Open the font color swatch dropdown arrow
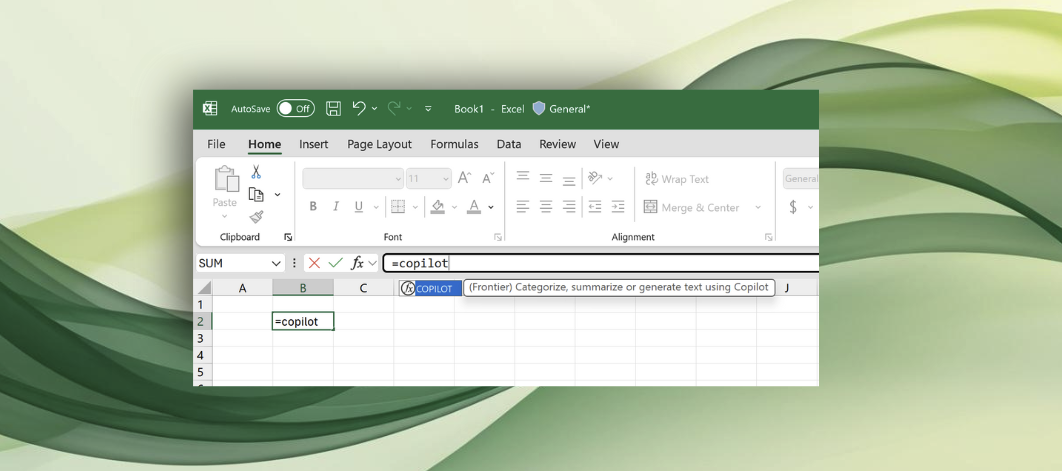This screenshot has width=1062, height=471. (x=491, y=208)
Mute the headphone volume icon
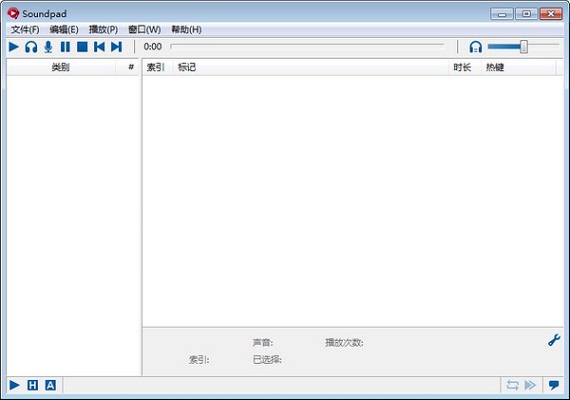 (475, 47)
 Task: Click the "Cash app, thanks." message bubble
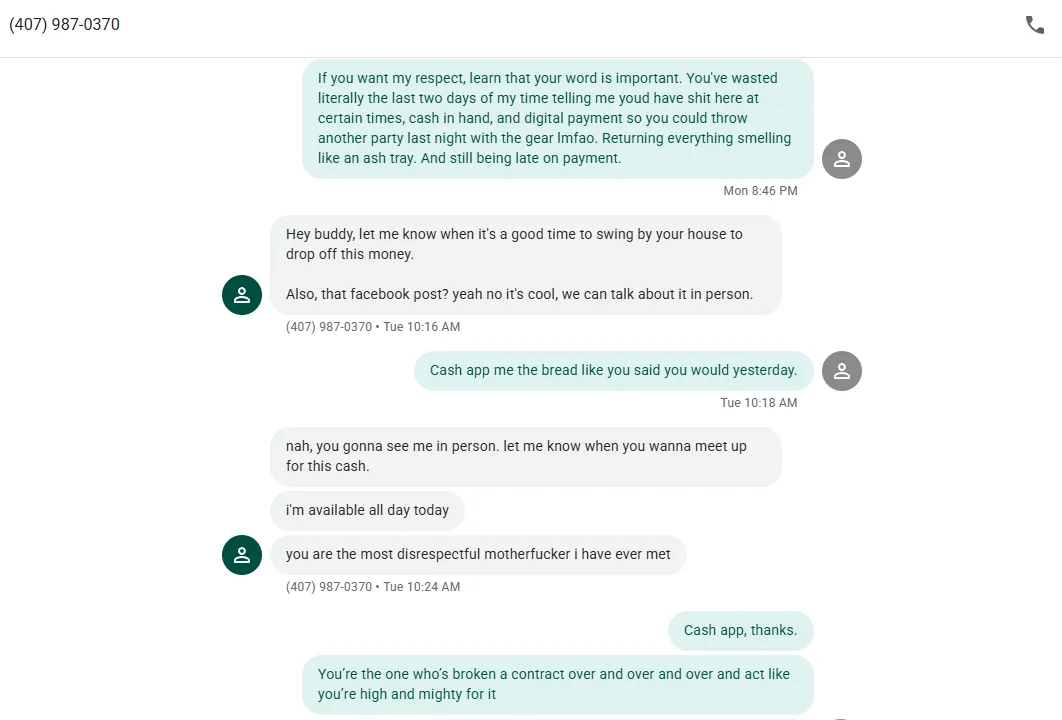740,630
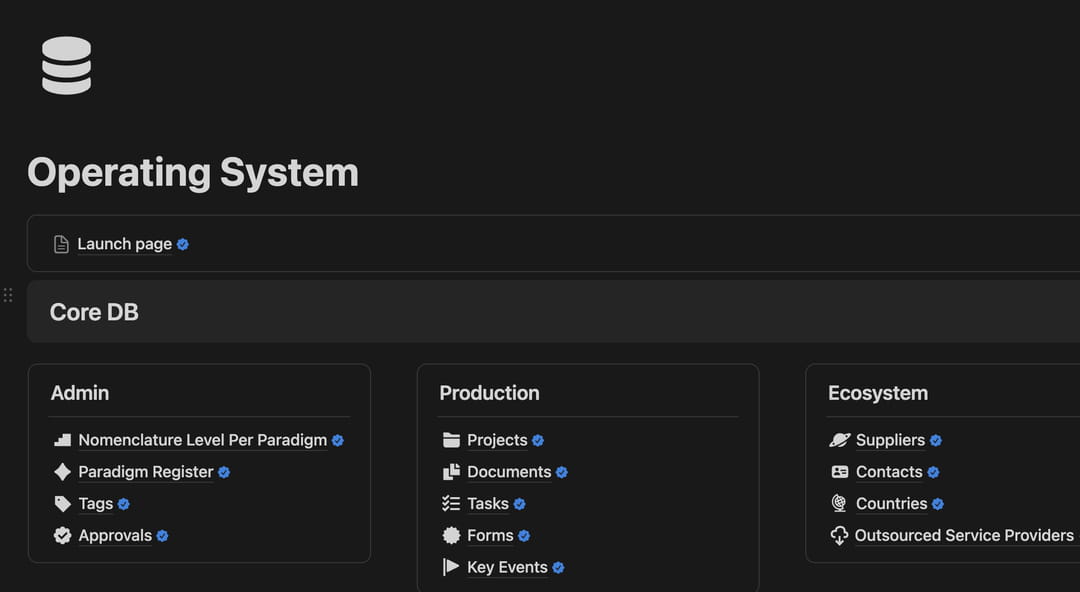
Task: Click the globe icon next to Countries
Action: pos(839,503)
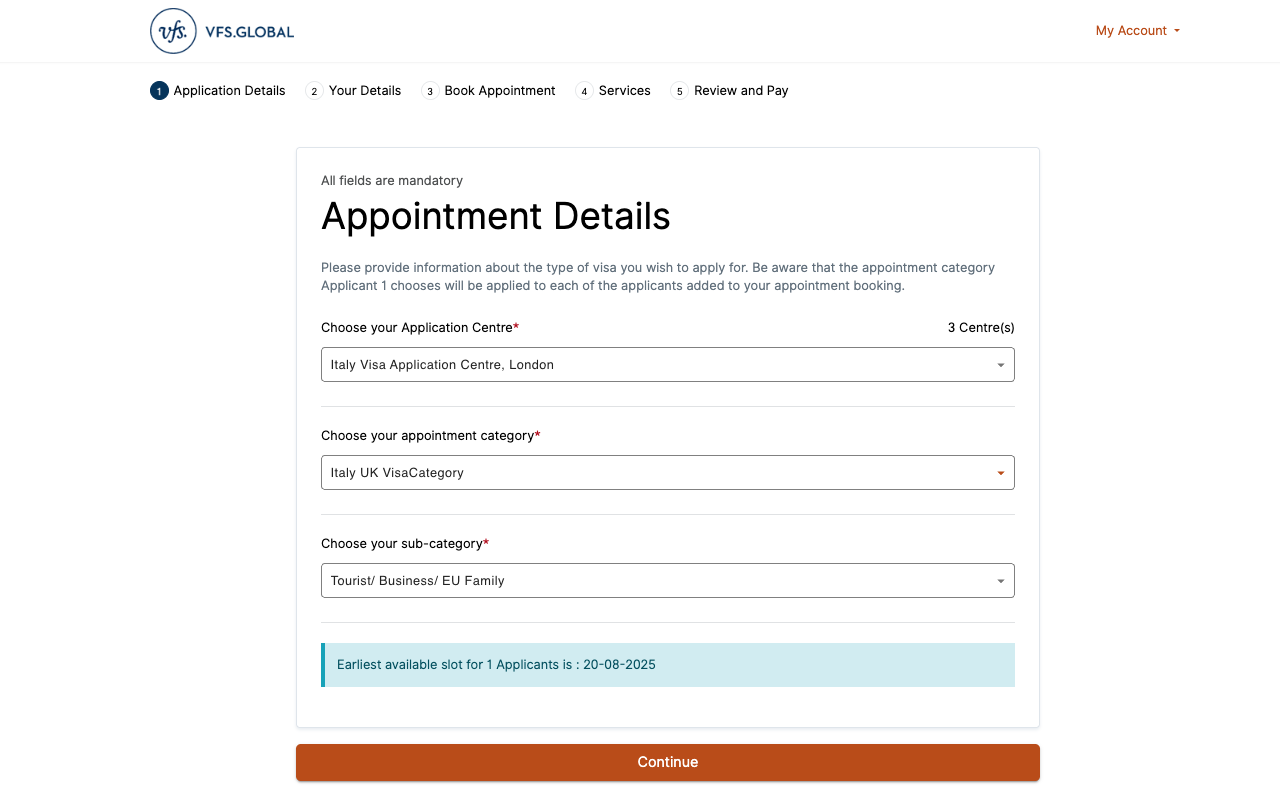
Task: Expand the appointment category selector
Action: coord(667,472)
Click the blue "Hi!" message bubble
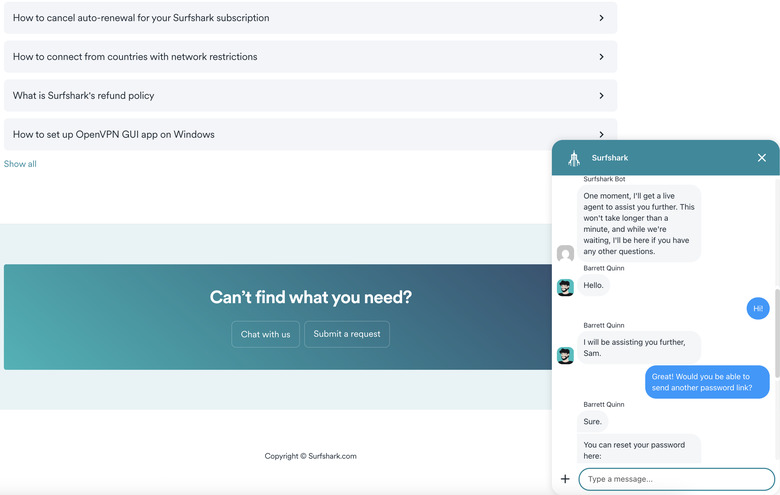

# # # # # # #

-- Required task --
Write out all the items again, switching "message bubble" to "chat bubble" and changing nothing else. Leave the pictures out.

-- Written response --
Open the font color swatch dropdown arrow
This screenshot has width=1062, height=471. (x=491, y=208)
Mute the headphone volume icon
 (475, 47)
 Task: Click the "Cash app, thanks." chat bubble
740,630
Task: Click the globe icon next to Countries
Action: pos(839,503)
Task: Expand the appointment category selector
Action: coord(667,472)
Click the blue "Hi!" chat bubble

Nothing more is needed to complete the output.